Estaba finalmente dentro de ella y ella llena de él. Era refrescante y portentoso, sin tener que buscar los ritmos y pautas que le satisfacieran, porque conocían perfectamente sus gustos respectivos, como si hiciera diez años que fueran amantes.

A pesar de que el suave zumbido del aire acondicionado mantenía la habitación refrigerada, Ben tenía una percepción casi psíquica del calor del desierto empujando las ventanas. Aquel cuarto acondicionado era como una burbuja suspendida fuera de la realidad de una tierra inhóspita, al igual que aquel momento especial de tierna copulación era como una burbuja que flotaba ajena al paso normal de los segundos y los minutos.

Había sólo una ventana opaca, de cristal esmerilado, en la parte alta de la pared, desprovista de cortina y sobre la misma, el sol naciente construía un creciente fuego. En el exterior, las palmeras que se mecían lánguidamente en la brisa, filtraban los rayos del sol; cuales plumas, las sombras tropicales y la luz esmerilada acariciaba sus cuerpos desnudos, ondulándose con su movimiento.

Ben le veía claramente el rostro, a pesar de la inconstancia de la luz. Sus ojos estaban cerrados y su boca abierta. Su respiración al principio era profunda y después más acelerada. Cada una de las líneas de su rostro era exquisitamente sensual, pero al mismo tiempo de una preciosidad infinita. La percepción de su sublimidad suponía muchísimo más para él que su desbordante sensualidad, ya que su reacción era más emocional que física, como consecuencia de los meses que habían pasado juntos y del gran afecto que sentía por ella. Dado lo muy especial que era para él, su copulación no era un mero acto sexual sino una expresión de amor, inmensamente más gratificante.

Presintiendo que la observaba, abrió los ojos y los fijó en los suyos, formando un vínculo electrificante.

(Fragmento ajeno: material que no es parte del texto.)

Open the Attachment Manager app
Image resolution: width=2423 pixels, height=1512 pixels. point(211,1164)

La luz matutina filtrada por las palmeras adquirió rápidamente brillo, convirtiendo la tenue palidez en amarillo limón y después en oro. Los colores bañaban el rostro de Rachael, su esbelto cuello y sus generosos senos. Al aumentar la riqueza de la luz, también lo hizo su ritmo, hasta que ambos jadearon, hasta que ella chilló y volvió a chillar, en cuyo momento la brisa exterior se convirtió inesperadamente en un fuerte vendaval que agitaba las palmeras, proyectando furiosas sombras sobre la cama, a través de la empañada ventana. En el preciso momento en que las sombras esculpidas por el viento brincaban y se contorsionaban, Ben profundizó estremeciéndose, al tiempo que descargaba una copiosa medida de sí mismo en el interior de Rachael y en el preciso momento en que acababa de dar paso a la última semilla, amainó también el viento, dirigiéndose hacia otros confines del mundo.

Al cabo de un rato se retiró y permanecieron el uno junto al otro, mirándose, con las cabezas muy juntas, entremezclando el aire que respiraban. Pero no intercambiaron palabra ni sintieron necesidad de hacerlo y gradualmente cayeron de nuevo en el sueño.

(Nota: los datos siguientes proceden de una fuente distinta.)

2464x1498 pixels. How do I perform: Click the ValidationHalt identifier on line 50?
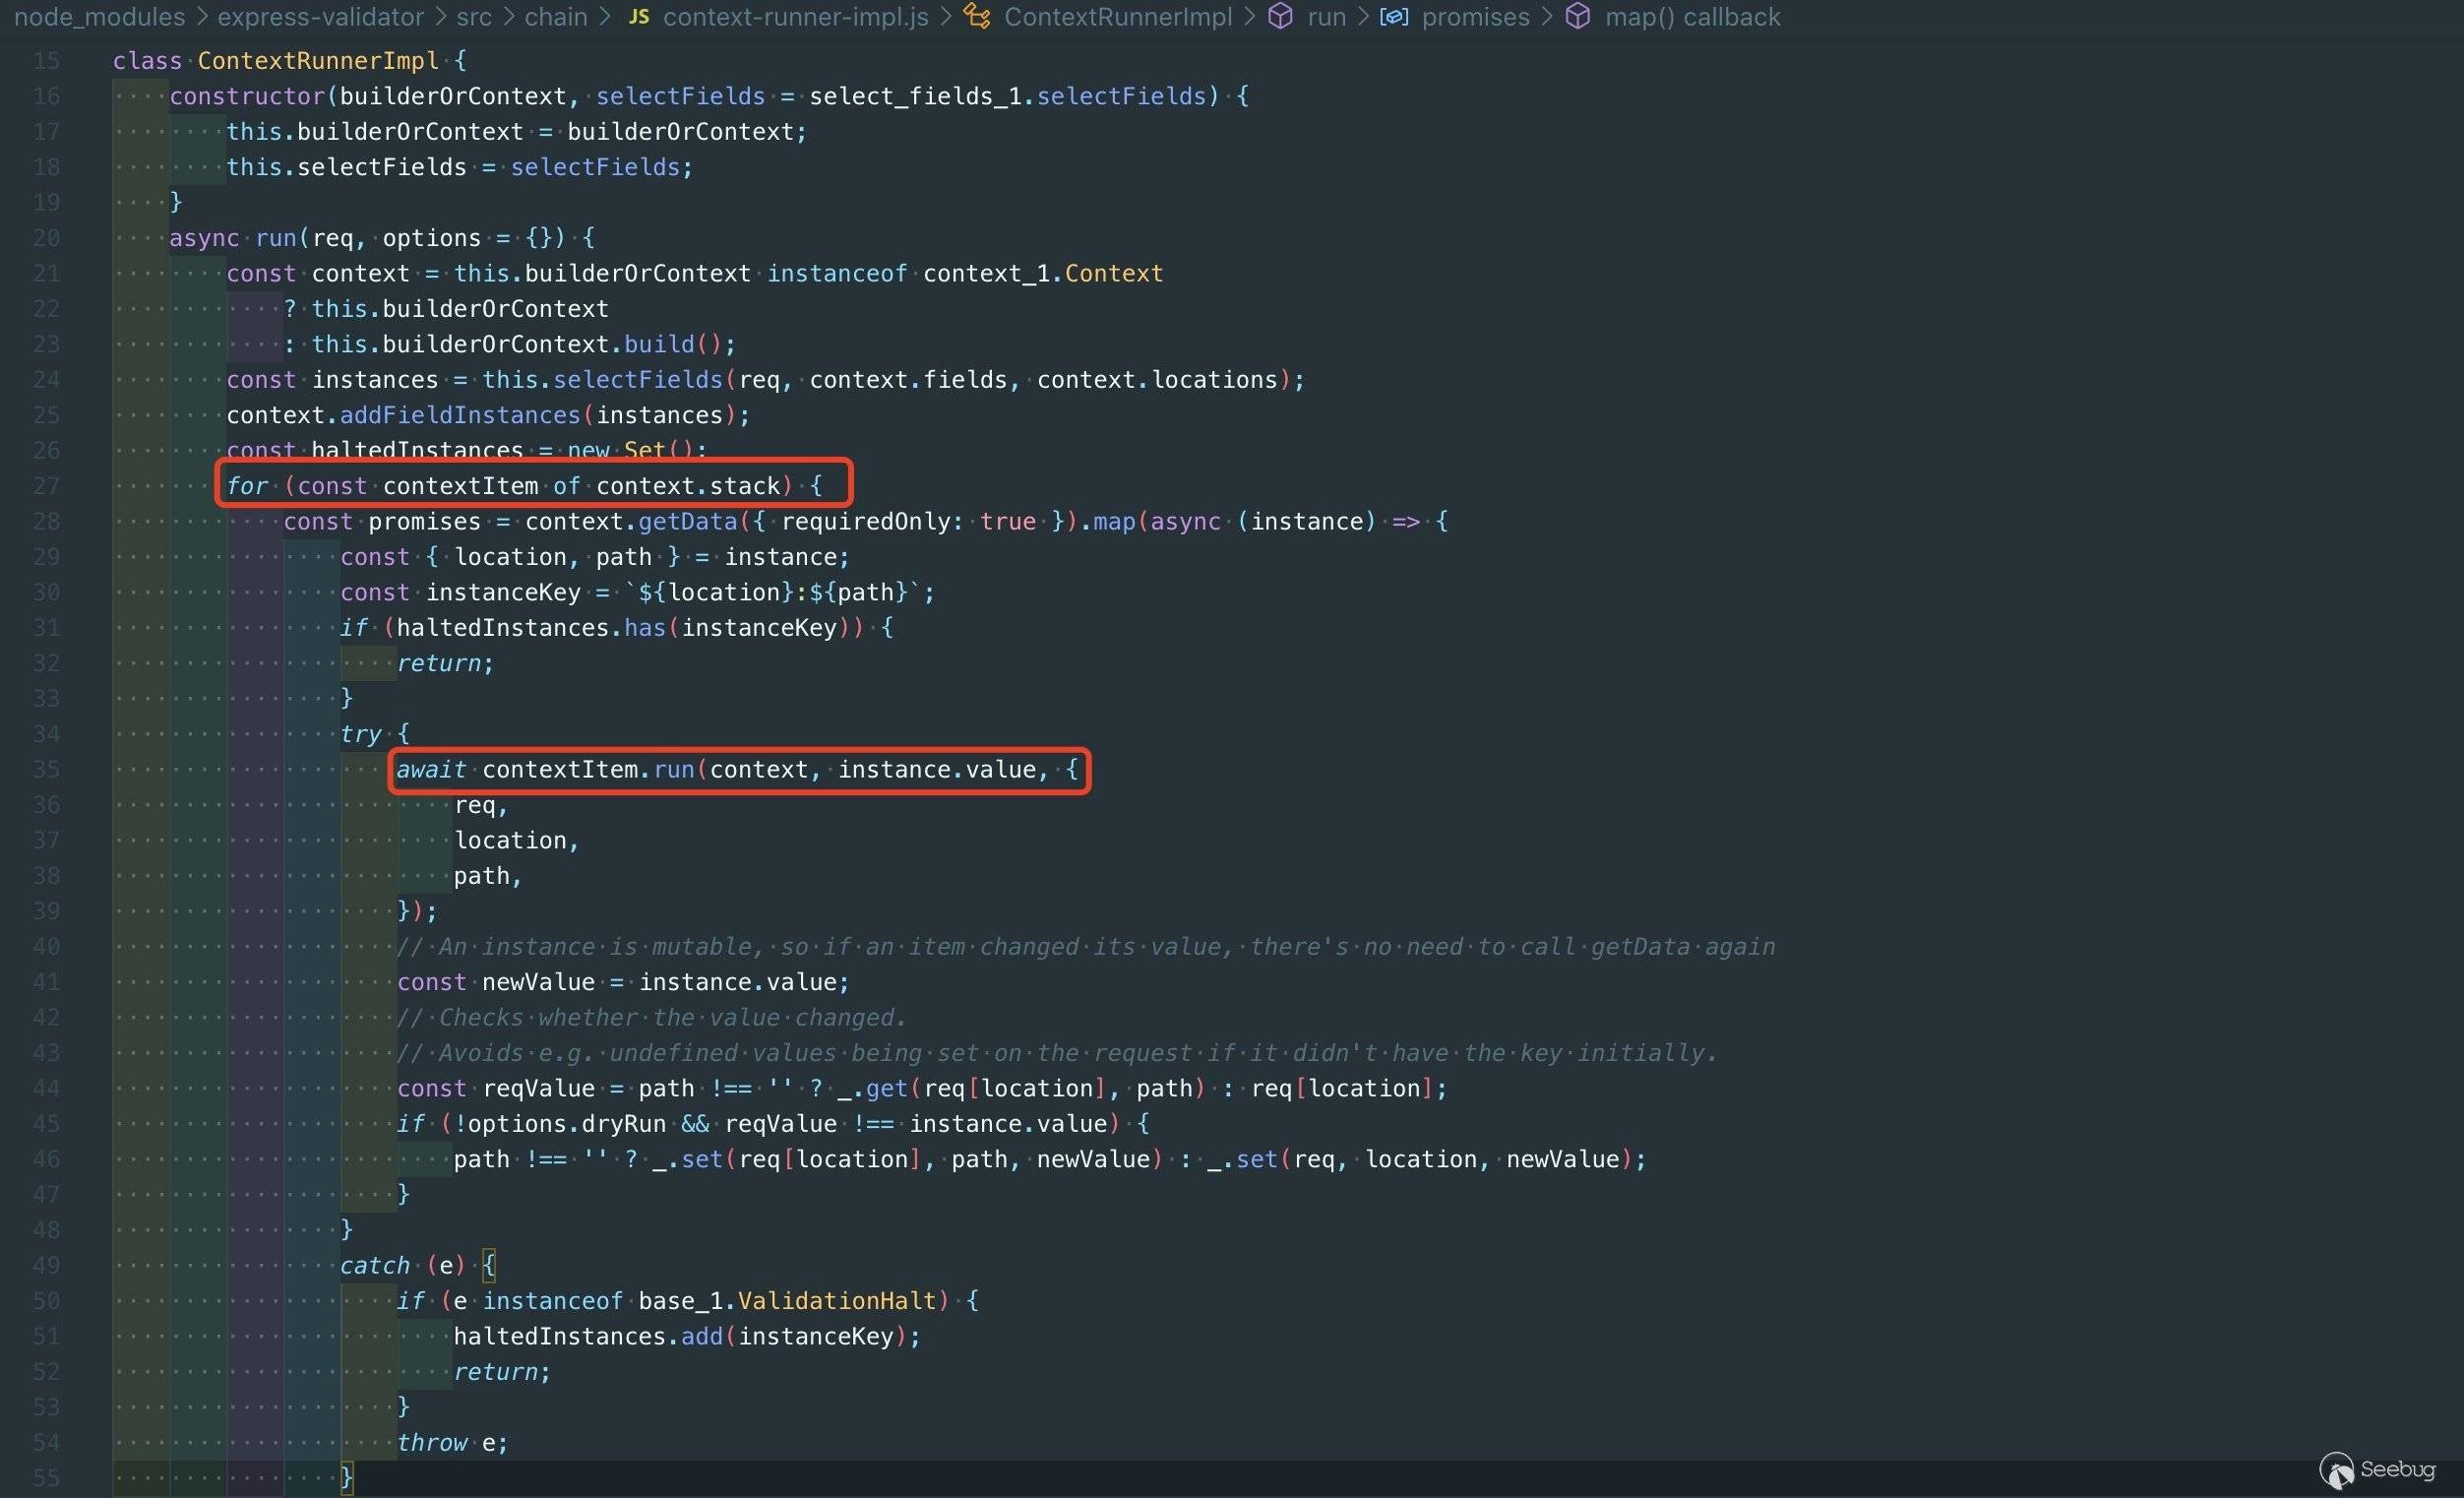pos(836,1300)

Jamás se había sentido tan colmado y satisfecho como entonces. Incluso en los buenos tiempos de su juventud, antes del infierno verde, antes de Vietnam, jamás se había sentido ni remotamente tan a gusto.

Ella se durmió antes que él y durante un largo y agradable momento la observó mientras se le formaba una burbuja de saliva entre los labios y se fundía. Comenzaron a cerrársele los ojos y lo último que vio antes de conciliar el sueño fue una cicatriz casi imperceptible, a lo largo de su mandíbula, producida cuando Eric le había arrojado un vaso.

Flotando hacia el oscuro reposo, Ben sintió casi compasión de Eric Leben, porque el científico jamás se había dado cuenta de que el amor era lo más cercano a la inmortalidad que el ser humano podía conocer y que la única y mejor respuesta a la muerte era el amor. El amor.